SHORT EXERCISE –
Rewrite the data from its first line through the line containing "The image size is (1080, 1111). (110, 996)", changing "gear" to "cog" and leaving everything else the same.

SUPPLIED RECORDS –
────────────────────────────────────────

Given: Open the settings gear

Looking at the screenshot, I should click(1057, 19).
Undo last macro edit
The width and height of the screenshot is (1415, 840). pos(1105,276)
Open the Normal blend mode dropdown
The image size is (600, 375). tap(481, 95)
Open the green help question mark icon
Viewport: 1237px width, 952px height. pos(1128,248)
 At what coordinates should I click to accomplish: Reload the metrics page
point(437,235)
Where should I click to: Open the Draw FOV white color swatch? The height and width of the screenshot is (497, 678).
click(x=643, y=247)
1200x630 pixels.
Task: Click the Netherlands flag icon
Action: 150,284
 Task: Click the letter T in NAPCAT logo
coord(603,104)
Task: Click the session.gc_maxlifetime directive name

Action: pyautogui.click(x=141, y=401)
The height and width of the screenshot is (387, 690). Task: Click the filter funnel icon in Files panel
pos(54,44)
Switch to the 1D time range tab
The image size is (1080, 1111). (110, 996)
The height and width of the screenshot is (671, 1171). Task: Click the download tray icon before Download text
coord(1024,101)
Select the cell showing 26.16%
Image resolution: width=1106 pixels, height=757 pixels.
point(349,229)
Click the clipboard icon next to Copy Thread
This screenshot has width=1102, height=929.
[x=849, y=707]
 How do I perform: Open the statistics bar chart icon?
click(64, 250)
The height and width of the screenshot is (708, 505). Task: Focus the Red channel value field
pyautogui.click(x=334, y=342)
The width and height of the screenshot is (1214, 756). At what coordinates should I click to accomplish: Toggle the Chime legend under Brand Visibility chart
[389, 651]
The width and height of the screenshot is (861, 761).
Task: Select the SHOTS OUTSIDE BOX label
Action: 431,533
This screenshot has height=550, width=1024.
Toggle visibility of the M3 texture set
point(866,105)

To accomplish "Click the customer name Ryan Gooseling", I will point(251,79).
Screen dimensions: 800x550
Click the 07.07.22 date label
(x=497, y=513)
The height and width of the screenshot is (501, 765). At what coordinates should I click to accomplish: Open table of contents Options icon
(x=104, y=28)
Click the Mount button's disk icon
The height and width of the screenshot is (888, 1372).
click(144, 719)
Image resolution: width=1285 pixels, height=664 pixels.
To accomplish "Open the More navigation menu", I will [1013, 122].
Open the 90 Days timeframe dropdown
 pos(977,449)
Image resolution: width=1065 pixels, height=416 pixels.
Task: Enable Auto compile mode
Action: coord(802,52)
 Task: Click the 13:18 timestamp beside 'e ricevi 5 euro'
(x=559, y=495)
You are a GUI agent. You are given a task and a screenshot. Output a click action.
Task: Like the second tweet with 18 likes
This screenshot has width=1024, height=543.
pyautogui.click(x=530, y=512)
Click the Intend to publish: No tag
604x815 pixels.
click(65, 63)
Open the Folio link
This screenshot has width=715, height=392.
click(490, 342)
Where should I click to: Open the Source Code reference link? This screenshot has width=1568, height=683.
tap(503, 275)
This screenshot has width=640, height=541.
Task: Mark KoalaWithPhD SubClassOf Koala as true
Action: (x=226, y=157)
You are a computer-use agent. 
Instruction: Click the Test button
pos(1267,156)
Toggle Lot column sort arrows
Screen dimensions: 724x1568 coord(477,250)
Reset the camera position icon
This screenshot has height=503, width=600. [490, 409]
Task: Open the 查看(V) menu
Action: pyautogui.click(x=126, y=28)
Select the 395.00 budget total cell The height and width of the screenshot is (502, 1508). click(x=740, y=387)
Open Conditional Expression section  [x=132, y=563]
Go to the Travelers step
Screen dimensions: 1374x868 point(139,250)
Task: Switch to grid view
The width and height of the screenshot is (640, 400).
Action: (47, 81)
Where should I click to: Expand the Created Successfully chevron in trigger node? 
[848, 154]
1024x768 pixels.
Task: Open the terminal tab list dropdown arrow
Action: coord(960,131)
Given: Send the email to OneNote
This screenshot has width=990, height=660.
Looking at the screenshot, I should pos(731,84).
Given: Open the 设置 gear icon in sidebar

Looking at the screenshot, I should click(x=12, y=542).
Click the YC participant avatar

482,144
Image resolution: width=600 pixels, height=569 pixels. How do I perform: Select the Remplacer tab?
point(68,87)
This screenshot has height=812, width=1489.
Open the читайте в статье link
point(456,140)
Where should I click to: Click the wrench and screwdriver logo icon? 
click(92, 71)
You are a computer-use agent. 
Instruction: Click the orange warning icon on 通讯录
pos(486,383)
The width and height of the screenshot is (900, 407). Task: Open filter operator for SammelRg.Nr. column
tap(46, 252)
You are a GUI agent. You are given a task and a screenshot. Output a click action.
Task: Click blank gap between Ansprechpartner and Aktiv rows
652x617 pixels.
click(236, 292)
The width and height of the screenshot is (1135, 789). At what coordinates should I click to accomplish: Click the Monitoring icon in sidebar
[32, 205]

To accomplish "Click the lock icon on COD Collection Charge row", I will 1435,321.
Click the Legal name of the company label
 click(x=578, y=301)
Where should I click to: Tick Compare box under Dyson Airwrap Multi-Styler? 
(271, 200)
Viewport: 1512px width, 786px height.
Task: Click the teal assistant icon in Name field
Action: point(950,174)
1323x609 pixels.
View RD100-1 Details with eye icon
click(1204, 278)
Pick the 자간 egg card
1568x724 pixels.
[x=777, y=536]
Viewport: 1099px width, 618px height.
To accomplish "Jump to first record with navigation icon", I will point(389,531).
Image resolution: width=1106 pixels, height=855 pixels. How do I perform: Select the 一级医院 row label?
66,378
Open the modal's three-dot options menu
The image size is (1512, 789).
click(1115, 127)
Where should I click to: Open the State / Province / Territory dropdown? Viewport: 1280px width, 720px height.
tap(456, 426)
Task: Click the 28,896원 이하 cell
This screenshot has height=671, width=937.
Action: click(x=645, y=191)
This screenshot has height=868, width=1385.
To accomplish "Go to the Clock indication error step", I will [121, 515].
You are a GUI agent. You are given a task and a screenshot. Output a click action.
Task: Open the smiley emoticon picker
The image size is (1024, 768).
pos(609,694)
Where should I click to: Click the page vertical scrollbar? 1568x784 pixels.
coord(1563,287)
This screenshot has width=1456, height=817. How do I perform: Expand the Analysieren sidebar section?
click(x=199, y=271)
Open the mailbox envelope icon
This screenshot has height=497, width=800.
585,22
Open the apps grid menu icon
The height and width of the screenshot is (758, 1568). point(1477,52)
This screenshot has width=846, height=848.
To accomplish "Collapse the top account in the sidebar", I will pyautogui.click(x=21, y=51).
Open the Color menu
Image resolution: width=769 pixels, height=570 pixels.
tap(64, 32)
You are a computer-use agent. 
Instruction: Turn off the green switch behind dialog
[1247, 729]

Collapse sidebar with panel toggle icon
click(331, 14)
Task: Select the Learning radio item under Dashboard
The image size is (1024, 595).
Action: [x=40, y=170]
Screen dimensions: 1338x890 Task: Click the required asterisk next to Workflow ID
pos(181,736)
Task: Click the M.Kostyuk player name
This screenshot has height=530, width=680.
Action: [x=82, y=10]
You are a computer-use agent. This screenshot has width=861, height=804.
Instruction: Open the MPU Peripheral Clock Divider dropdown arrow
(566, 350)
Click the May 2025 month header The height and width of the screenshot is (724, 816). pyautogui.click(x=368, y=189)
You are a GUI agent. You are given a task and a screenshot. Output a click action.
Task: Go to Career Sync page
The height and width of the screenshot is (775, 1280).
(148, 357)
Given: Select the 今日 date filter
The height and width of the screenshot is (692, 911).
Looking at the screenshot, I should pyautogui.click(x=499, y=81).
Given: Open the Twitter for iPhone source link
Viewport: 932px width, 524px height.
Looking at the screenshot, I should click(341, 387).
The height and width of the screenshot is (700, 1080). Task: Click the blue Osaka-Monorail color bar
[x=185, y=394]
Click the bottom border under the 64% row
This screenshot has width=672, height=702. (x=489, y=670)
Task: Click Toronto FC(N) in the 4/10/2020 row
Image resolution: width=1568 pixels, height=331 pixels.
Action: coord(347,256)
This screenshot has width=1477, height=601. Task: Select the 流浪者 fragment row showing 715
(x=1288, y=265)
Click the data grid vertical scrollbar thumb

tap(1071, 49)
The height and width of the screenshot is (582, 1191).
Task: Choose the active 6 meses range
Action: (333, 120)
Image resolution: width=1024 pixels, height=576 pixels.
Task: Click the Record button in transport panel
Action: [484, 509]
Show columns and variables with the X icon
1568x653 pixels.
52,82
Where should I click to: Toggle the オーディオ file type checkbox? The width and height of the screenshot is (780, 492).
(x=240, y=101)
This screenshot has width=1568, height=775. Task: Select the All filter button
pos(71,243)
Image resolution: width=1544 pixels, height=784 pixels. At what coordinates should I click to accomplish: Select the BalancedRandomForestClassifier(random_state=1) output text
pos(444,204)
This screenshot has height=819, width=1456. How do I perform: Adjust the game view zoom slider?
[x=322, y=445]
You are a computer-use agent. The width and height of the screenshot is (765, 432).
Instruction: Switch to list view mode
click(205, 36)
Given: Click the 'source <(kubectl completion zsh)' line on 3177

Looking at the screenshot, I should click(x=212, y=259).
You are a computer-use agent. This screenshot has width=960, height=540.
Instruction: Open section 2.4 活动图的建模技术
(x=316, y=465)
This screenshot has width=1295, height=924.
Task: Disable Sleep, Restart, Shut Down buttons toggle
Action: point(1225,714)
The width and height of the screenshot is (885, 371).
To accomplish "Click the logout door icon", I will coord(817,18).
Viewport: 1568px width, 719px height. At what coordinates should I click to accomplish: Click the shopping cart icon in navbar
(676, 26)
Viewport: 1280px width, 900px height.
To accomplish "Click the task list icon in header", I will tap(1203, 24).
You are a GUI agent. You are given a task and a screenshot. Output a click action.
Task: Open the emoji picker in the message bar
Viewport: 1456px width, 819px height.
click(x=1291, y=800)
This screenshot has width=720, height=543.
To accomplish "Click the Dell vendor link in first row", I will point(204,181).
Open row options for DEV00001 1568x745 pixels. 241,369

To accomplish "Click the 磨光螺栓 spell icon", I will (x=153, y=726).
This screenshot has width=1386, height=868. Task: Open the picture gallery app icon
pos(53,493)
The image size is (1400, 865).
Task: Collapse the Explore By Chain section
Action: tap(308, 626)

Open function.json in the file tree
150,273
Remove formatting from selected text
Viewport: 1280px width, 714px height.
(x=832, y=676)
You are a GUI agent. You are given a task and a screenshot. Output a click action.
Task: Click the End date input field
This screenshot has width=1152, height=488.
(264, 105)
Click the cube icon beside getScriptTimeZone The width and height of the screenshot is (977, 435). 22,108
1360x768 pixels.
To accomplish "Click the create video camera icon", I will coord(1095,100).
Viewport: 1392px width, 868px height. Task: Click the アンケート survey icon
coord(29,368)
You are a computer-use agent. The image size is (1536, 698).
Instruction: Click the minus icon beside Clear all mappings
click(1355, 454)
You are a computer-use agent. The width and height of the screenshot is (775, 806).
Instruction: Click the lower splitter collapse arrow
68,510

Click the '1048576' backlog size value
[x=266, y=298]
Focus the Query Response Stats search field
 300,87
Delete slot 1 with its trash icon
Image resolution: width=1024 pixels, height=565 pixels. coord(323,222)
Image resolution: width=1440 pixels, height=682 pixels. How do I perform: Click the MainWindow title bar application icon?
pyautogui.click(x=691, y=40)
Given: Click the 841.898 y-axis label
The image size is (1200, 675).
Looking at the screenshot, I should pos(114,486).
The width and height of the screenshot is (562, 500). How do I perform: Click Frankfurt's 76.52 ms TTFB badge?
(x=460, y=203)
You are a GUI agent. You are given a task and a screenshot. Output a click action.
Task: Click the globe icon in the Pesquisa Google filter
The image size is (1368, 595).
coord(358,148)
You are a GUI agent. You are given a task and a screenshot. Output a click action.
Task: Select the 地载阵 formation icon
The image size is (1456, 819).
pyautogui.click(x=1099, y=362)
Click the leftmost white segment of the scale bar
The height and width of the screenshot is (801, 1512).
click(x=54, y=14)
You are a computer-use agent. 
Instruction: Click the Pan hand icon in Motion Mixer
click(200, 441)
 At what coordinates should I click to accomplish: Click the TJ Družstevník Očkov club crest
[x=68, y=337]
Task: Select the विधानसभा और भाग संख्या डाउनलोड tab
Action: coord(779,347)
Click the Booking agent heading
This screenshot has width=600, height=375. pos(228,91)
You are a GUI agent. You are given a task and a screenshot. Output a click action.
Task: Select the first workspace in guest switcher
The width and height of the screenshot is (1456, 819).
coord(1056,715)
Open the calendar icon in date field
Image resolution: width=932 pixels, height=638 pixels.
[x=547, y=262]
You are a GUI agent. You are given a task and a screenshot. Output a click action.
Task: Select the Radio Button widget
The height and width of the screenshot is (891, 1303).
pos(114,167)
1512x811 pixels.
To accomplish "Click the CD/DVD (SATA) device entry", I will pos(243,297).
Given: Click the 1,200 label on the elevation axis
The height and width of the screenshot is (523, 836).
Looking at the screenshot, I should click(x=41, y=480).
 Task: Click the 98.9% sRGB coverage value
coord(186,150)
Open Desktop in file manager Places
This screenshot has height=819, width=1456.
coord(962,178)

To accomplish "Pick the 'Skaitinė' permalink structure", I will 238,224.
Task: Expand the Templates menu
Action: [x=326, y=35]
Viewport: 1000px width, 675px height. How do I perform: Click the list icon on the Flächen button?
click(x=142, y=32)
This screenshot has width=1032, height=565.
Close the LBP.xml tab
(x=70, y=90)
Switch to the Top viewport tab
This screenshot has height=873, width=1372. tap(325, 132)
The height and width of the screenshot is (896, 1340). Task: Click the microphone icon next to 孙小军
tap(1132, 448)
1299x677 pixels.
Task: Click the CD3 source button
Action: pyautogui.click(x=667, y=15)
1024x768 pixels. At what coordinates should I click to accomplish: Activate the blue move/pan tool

────────────────────────────────────────

ANSWER TO THIS TASK –
Given: Open the settings cog

Looking at the screenshot, I should click(1057, 19).
Undo last macro edit
The width and height of the screenshot is (1415, 840). pos(1105,276)
Open the Normal blend mode dropdown
The image size is (600, 375). tap(481, 95)
Open the green help question mark icon
Viewport: 1237px width, 952px height. pos(1128,248)
 At what coordinates should I click to accomplish: Reload the metrics page
point(437,235)
Where should I click to: Open the Draw FOV white color swatch? The height and width of the screenshot is (497, 678).
click(x=643, y=247)
1200x630 pixels.
Task: Click the Netherlands flag icon
Action: 150,284
 Task: Click the letter T in NAPCAT logo
coord(603,104)
Task: Click the session.gc_maxlifetime directive name

Action: pyautogui.click(x=141, y=401)
The height and width of the screenshot is (387, 690). Task: Click the filter funnel icon in Files panel
pos(54,44)
Switch to the 1D time range tab
The image size is (1080, 1111). (110, 996)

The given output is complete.